### Instructions for the task
Could you copy the records below exactly, leaving out any pictures?

[Stored items]
▬▬▬▬▬▬

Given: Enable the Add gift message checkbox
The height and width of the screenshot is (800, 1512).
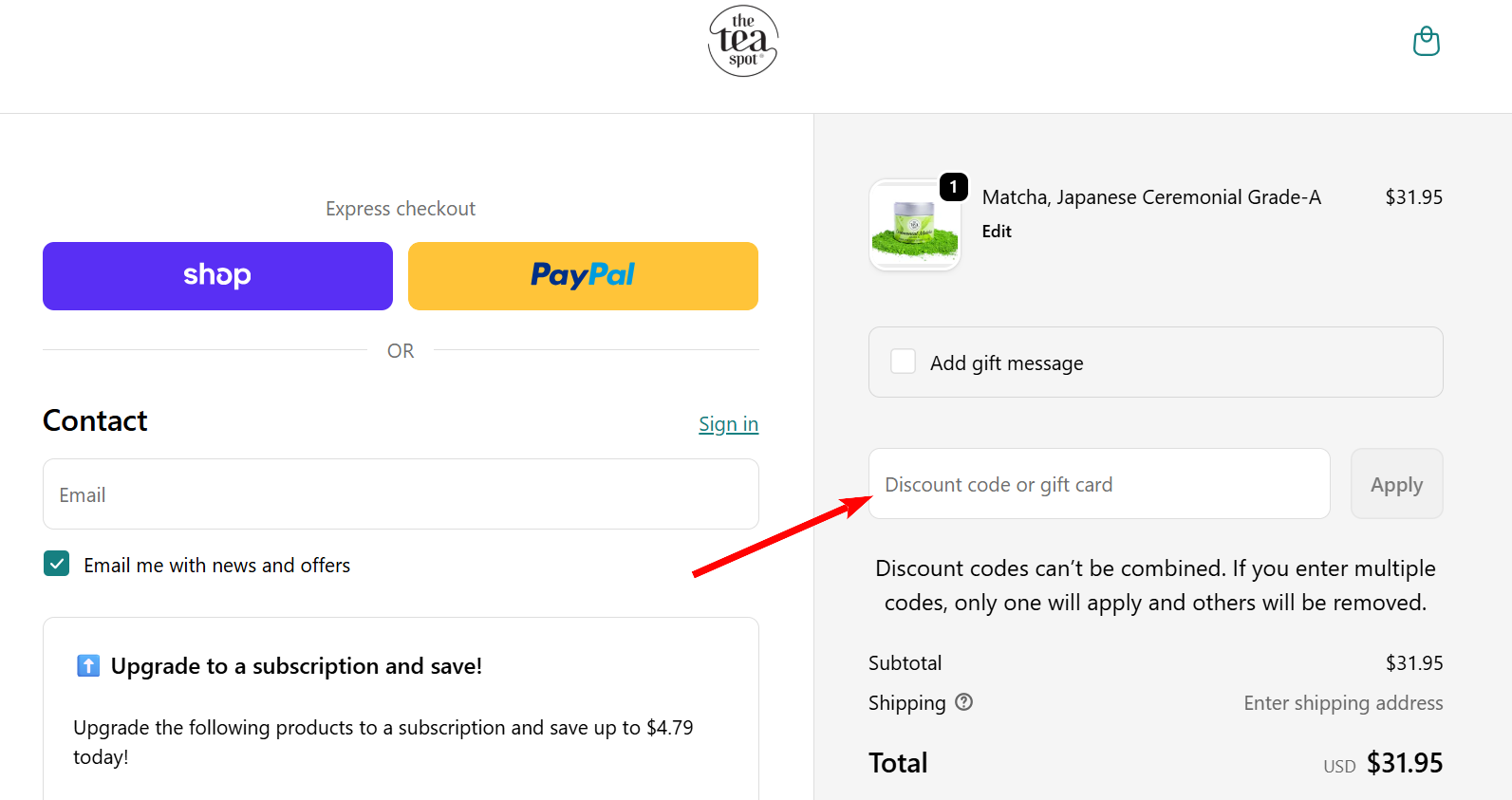Looking at the screenshot, I should pyautogui.click(x=902, y=361).
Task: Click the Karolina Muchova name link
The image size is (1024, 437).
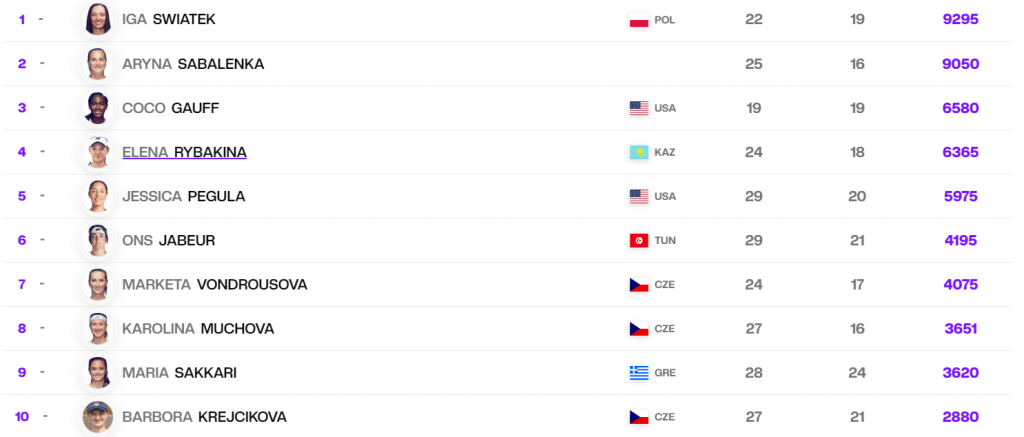Action: pyautogui.click(x=198, y=329)
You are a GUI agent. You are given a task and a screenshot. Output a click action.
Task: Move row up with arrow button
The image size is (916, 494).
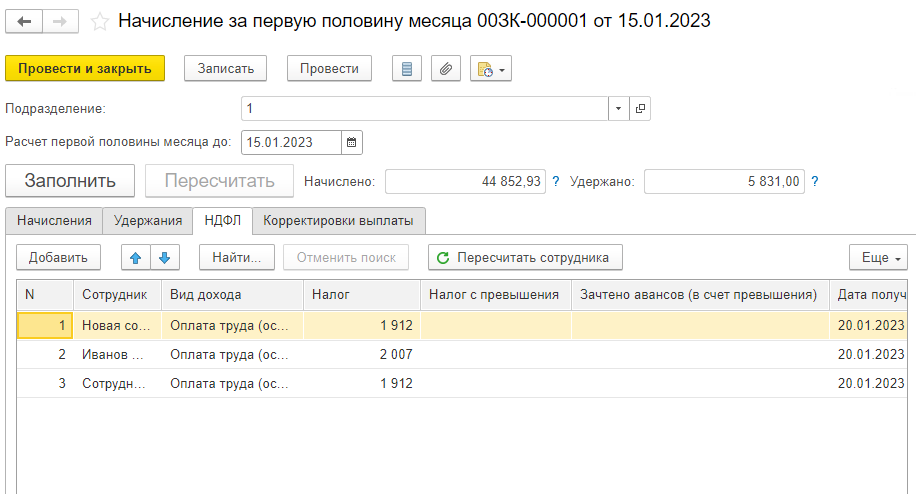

▬▬▬▬▬▬

### The answer
Given: Enable the Add gift message checkbox
The height and width of the screenshot is (800, 1512).
Looking at the screenshot, I should pyautogui.click(x=902, y=361).
Task: Click the Karolina Muchova name link
The image size is (1024, 437).
Action: pyautogui.click(x=198, y=329)
You are a GUI agent. You are given a task and a screenshot. Output a click action.
Task: Move row up with arrow button
The image size is (916, 494).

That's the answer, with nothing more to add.